── Information

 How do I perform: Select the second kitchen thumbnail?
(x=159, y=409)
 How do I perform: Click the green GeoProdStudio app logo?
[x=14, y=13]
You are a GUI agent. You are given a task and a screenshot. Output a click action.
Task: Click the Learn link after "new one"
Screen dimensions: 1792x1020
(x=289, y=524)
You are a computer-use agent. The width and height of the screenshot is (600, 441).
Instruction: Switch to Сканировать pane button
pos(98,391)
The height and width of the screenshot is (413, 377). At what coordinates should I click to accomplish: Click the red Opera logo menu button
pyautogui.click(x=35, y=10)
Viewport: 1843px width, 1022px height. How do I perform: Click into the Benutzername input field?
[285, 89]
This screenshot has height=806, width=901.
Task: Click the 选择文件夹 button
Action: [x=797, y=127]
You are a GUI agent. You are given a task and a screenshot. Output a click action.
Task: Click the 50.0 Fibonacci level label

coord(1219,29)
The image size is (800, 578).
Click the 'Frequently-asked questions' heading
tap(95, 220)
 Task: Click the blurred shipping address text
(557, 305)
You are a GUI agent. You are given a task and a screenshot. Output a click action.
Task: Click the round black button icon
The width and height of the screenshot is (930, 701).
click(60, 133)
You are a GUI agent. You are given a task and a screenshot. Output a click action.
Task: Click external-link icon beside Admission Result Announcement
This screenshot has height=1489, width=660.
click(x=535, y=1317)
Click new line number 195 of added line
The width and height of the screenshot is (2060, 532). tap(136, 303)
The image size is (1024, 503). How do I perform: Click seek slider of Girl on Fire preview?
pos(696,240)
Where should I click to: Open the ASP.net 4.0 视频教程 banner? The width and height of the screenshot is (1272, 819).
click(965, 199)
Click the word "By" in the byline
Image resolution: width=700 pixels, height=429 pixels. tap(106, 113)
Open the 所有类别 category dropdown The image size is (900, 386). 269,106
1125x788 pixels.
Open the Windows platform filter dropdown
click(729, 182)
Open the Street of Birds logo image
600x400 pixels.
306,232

────

_Task goal_. What are the lines, exactly as written above, from the line with "Instruction: Switch to" to the line with "Task: Click the round black button icon", both included? Output only those.

_Answer space_.
Instruction: Switch to Сканировать pane button
pos(98,391)
The height and width of the screenshot is (413, 377). At what coordinates should I click to accomplish: Click the red Opera logo menu button
pyautogui.click(x=35, y=10)
Viewport: 1843px width, 1022px height. How do I perform: Click into the Benutzername input field?
[285, 89]
This screenshot has height=806, width=901.
Task: Click the 选择文件夹 button
Action: [x=797, y=127]
You are a GUI agent. You are given a task and a screenshot. Output a click action.
Task: Click the 50.0 Fibonacci level label

coord(1219,29)
The image size is (800, 578).
Click the 'Frequently-asked questions' heading
tap(95, 220)
 Task: Click the blurred shipping address text
(557, 305)
You are a GUI agent. You are given a task and a screenshot. Output a click action.
Task: Click the round black button icon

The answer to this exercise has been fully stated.